## Data for analysis
■ ■ ■ ■

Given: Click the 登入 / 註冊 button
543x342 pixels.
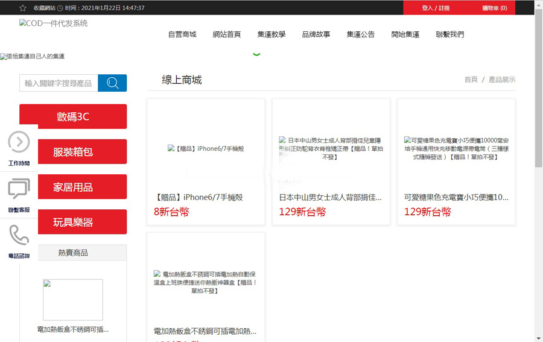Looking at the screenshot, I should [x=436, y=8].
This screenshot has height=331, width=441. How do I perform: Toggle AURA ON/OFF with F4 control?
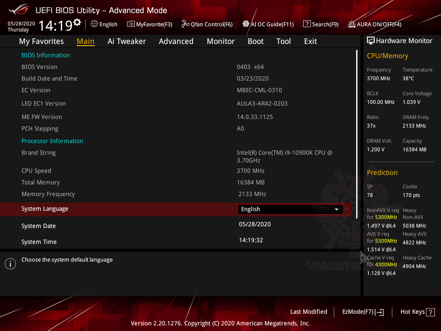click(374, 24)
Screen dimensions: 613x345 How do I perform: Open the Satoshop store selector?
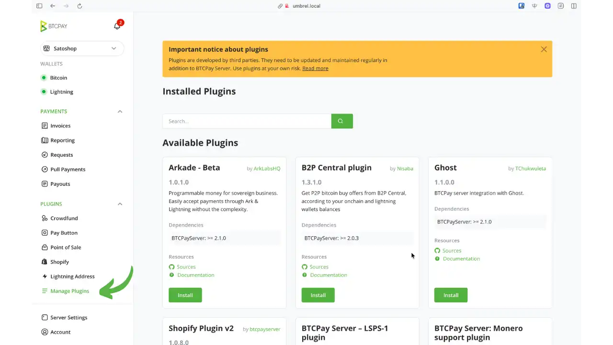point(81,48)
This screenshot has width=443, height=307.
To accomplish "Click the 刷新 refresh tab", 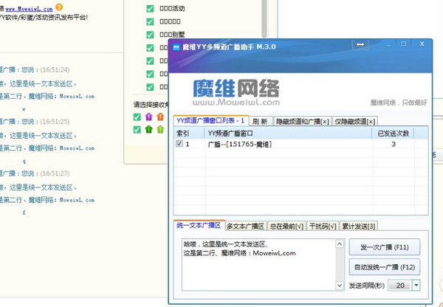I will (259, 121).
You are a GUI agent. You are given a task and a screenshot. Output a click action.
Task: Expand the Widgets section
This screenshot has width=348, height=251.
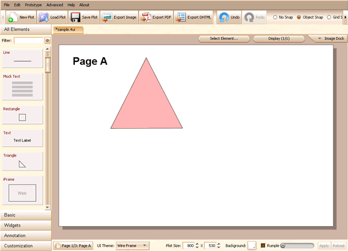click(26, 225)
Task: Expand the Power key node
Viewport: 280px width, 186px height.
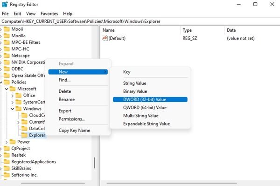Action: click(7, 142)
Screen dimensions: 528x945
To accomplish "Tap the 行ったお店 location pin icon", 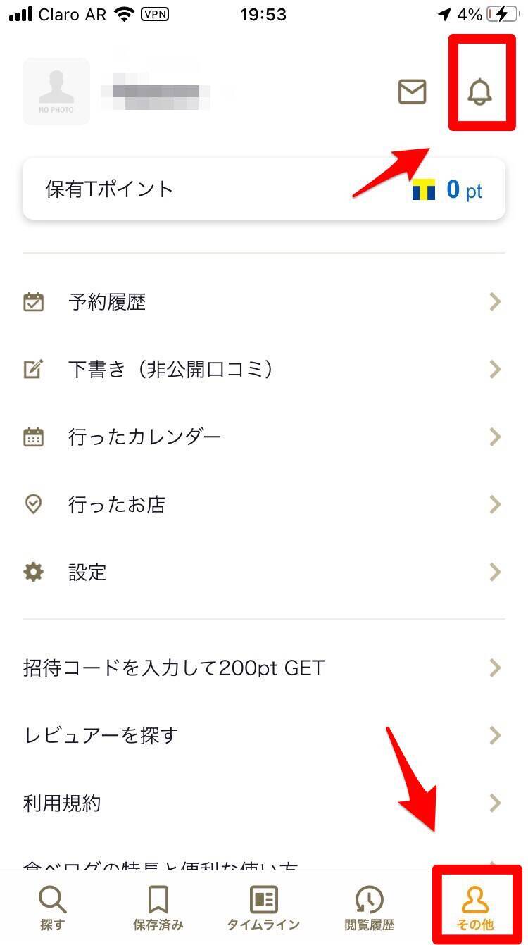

■ ■ ■ ■

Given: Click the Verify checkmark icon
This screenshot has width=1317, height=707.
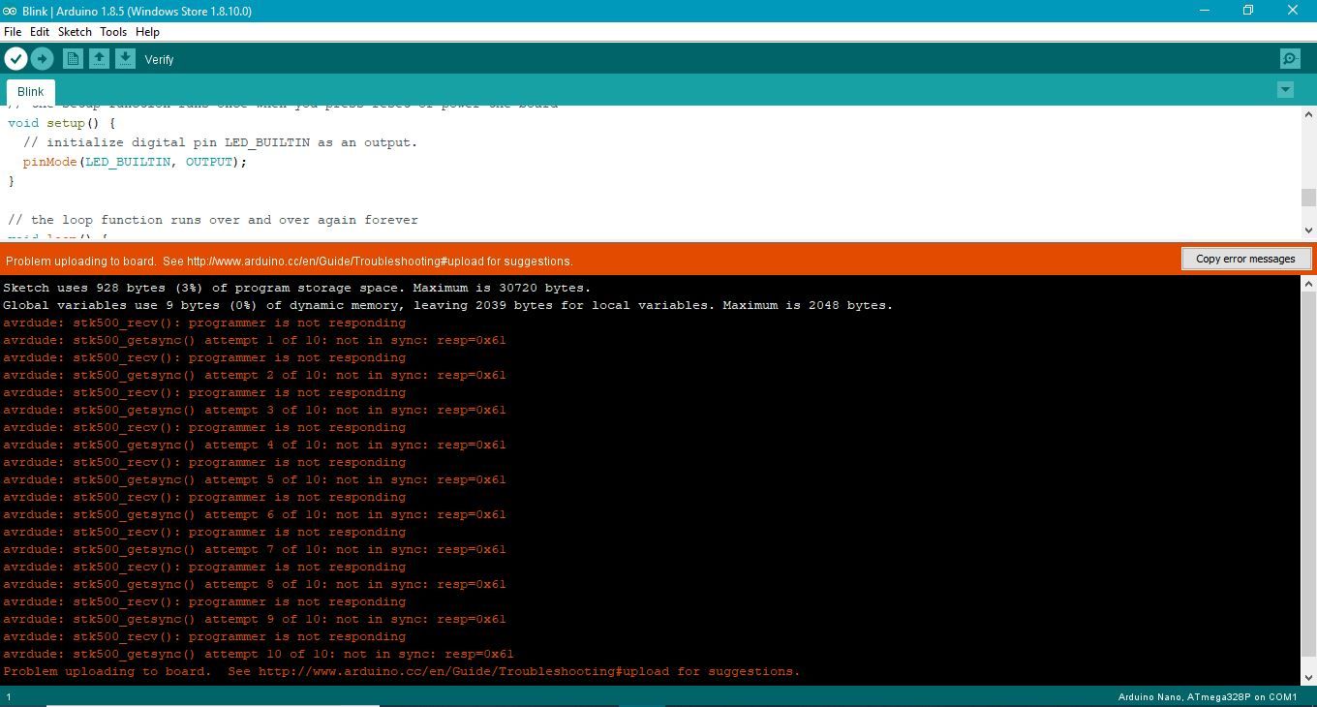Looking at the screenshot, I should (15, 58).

■ ■ ■ ■

## Exercise instructions
Where the string "Expand" appears in a line of the listing, copy that line.

## Result for this task
Task: Expand the Widgets section
Task: Expand the Power key node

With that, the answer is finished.